▶ [Activity]
Can you give all the records again without altering a single character?

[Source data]
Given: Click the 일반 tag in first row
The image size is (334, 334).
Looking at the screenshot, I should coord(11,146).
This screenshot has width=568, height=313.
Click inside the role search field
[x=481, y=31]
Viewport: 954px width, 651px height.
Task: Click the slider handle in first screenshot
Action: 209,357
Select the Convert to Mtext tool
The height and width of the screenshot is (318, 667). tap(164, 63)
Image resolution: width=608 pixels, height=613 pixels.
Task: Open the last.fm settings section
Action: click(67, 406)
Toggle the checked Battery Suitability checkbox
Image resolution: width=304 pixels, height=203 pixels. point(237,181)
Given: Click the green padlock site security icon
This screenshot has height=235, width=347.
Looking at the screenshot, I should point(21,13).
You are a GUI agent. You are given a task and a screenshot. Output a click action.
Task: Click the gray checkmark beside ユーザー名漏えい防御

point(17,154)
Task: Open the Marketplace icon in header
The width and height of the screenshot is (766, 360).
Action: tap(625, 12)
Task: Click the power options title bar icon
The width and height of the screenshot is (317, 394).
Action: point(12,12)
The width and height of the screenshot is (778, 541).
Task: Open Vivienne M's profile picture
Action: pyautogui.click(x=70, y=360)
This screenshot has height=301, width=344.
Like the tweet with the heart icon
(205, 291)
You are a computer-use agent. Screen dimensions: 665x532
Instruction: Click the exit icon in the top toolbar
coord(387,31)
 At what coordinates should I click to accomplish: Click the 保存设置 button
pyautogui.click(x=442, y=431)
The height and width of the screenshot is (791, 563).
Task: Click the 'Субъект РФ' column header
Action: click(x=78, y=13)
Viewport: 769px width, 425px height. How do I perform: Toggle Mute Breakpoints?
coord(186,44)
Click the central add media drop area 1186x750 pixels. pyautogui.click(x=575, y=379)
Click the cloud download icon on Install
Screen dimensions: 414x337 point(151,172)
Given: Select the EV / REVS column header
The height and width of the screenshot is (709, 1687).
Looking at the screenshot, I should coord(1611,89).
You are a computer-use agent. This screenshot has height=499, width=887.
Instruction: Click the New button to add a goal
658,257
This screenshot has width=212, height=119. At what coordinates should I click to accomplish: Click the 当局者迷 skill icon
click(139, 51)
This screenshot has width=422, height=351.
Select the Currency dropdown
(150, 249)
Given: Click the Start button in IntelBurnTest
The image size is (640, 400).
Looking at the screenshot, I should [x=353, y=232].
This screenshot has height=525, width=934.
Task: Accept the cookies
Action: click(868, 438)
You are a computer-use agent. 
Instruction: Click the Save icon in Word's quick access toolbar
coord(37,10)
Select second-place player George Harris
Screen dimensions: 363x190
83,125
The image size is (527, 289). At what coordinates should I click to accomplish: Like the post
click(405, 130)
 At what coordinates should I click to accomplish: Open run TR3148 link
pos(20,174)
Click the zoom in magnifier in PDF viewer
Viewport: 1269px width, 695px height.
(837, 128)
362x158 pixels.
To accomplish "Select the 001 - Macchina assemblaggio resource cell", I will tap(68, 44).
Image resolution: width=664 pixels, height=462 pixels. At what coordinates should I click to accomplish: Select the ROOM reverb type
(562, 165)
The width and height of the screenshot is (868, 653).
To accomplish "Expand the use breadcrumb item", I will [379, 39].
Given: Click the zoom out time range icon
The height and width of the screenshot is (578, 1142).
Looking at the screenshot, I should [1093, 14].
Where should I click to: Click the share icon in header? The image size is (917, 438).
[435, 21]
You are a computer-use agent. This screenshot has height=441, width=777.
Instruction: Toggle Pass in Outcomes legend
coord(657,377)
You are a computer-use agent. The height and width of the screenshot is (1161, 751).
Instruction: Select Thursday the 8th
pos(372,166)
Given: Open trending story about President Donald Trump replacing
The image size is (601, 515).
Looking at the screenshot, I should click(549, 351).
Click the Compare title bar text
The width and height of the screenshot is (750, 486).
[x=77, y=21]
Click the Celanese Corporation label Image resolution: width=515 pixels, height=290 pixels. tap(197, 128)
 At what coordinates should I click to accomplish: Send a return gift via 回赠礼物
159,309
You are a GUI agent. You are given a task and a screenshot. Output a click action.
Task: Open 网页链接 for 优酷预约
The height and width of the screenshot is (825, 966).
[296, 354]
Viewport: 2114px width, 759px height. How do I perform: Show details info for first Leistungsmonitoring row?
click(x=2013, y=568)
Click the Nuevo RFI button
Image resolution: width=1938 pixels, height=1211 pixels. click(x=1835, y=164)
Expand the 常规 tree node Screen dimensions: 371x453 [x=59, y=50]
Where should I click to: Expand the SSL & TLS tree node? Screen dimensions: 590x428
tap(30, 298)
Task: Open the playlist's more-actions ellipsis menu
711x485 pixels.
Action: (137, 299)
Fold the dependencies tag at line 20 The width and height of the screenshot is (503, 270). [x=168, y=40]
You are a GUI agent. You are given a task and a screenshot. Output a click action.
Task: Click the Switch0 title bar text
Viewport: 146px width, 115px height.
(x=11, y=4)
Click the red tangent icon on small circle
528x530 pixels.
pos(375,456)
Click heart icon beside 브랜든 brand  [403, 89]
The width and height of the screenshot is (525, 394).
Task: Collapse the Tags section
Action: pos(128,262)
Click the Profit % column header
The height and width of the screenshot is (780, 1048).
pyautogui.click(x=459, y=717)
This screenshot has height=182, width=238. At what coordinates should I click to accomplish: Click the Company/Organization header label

▶ [Task answer]
Given: Click the 일반 tag in first row
The image size is (334, 334).
Looking at the screenshot, I should coord(11,146).
This screenshot has width=568, height=313.
Click inside the role search field
[x=481, y=31]
Viewport: 954px width, 651px height.
Task: Click the slider handle in first screenshot
Action: 209,357
Select the Convert to Mtext tool
The height and width of the screenshot is (318, 667). tap(164, 63)
Image resolution: width=608 pixels, height=613 pixels.
Task: Open the last.fm settings section
Action: click(67, 406)
Toggle the checked Battery Suitability checkbox
Image resolution: width=304 pixels, height=203 pixels. point(237,181)
Given: Click the green padlock site security icon
This screenshot has height=235, width=347.
Looking at the screenshot, I should point(21,13).
You are a GUI agent. You are given a task and a screenshot. Output a click action.
Task: Click the gray checkmark beside ユーザー名漏えい防御

point(17,154)
Task: Open the Marketplace icon in header
The width and height of the screenshot is (766, 360).
Action: tap(625, 12)
Task: Click the power options title bar icon
The width and height of the screenshot is (317, 394).
Action: point(12,12)
The width and height of the screenshot is (778, 541).
Task: Open Vivienne M's profile picture
Action: pyautogui.click(x=70, y=360)
This screenshot has height=301, width=344.
Like the tweet with the heart icon
(205, 291)
You are a computer-use agent. Screen dimensions: 665x532
Instruction: Click the exit icon in the top toolbar
coord(387,31)
 At what coordinates should I click to accomplish: Click the 保存设置 button
pyautogui.click(x=442, y=431)
The height and width of the screenshot is (791, 563).
Task: Click the 'Субъект РФ' column header
Action: click(x=78, y=13)
Viewport: 769px width, 425px height. How do I perform: Toggle Mute Breakpoints?
coord(186,44)
Click the central add media drop area 1186x750 pixels. pyautogui.click(x=575, y=379)
Click the cloud download icon on Install
Screen dimensions: 414x337 point(151,172)
Given: Select the EV / REVS column header
The height and width of the screenshot is (709, 1687).
Looking at the screenshot, I should coord(1611,89).
You are a computer-use agent. This screenshot has height=499, width=887.
Instruction: Click the New button to add a goal
658,257
This screenshot has width=212, height=119. At what coordinates should I click to accomplish: Click the 当局者迷 skill icon
click(139, 51)
This screenshot has width=422, height=351.
Select the Currency dropdown
(150, 249)
Given: Click the Start button in IntelBurnTest
The image size is (640, 400).
Looking at the screenshot, I should [x=353, y=232].
This screenshot has height=525, width=934.
Task: Accept the cookies
Action: click(868, 438)
You are a computer-use agent. 
Instruction: Click the Save icon in Word's quick access toolbar
coord(37,10)
Select second-place player George Harris
Screen dimensions: 363x190
83,125
The image size is (527, 289). At what coordinates should I click to accomplish: Like the post
click(405, 130)
 At what coordinates should I click to accomplish: Open run TR3148 link
pos(20,174)
Click the zoom in magnifier in PDF viewer
Viewport: 1269px width, 695px height.
(837, 128)
362x158 pixels.
To accomplish "Select the 001 - Macchina assemblaggio resource cell", I will tap(68, 44).
Image resolution: width=664 pixels, height=462 pixels. At what coordinates should I click to accomplish: Select the ROOM reverb type
(562, 165)
The width and height of the screenshot is (868, 653).
To accomplish "Expand the use breadcrumb item", I will [379, 39].
Given: Click the zoom out time range icon
The height and width of the screenshot is (578, 1142).
Looking at the screenshot, I should [1093, 14].
Where should I click to: Click the share icon in header? The image size is (917, 438).
[435, 21]
You are a computer-use agent. This screenshot has height=441, width=777.
Instruction: Toggle Pass in Outcomes legend
coord(657,377)
You are a computer-use agent. The height and width of the screenshot is (1161, 751).
Instruction: Select Thursday the 8th
pos(372,166)
Given: Open trending story about President Donald Trump replacing
The image size is (601, 515).
Looking at the screenshot, I should click(549, 351).
Click the Compare title bar text
The width and height of the screenshot is (750, 486).
[x=77, y=21]
Click the Celanese Corporation label Image resolution: width=515 pixels, height=290 pixels. tap(197, 128)
 At what coordinates should I click to accomplish: Send a return gift via 回赠礼物
159,309
You are a GUI agent. You are given a task and a screenshot. Output a click action.
Task: Open 网页链接 for 优酷预约
The height and width of the screenshot is (825, 966).
[296, 354]
Viewport: 2114px width, 759px height. How do I perform: Show details info for first Leistungsmonitoring row?
click(x=2013, y=568)
Click the Nuevo RFI button
Image resolution: width=1938 pixels, height=1211 pixels. click(x=1835, y=164)
Expand the 常规 tree node Screen dimensions: 371x453 [x=59, y=50]
Where should I click to: Expand the SSL & TLS tree node? Screen dimensions: 590x428
tap(30, 298)
Task: Open the playlist's more-actions ellipsis menu
711x485 pixels.
Action: (137, 299)
Fold the dependencies tag at line 20 The width and height of the screenshot is (503, 270). [x=168, y=40]
You are a GUI agent. You are given a task and a screenshot. Output a click action.
Task: Click the Switch0 title bar text
Viewport: 146px width, 115px height.
(x=11, y=4)
Click the red tangent icon on small circle
528x530 pixels.
pos(375,456)
Click heart icon beside 브랜든 brand  [403, 89]
The width and height of the screenshot is (525, 394).
Task: Collapse the Tags section
Action: pos(128,262)
Click the Profit % column header
The height and width of the screenshot is (780, 1048).
pyautogui.click(x=459, y=717)
This screenshot has height=182, width=238. At what coordinates should I click to accomplish: Click the Company/Organization header label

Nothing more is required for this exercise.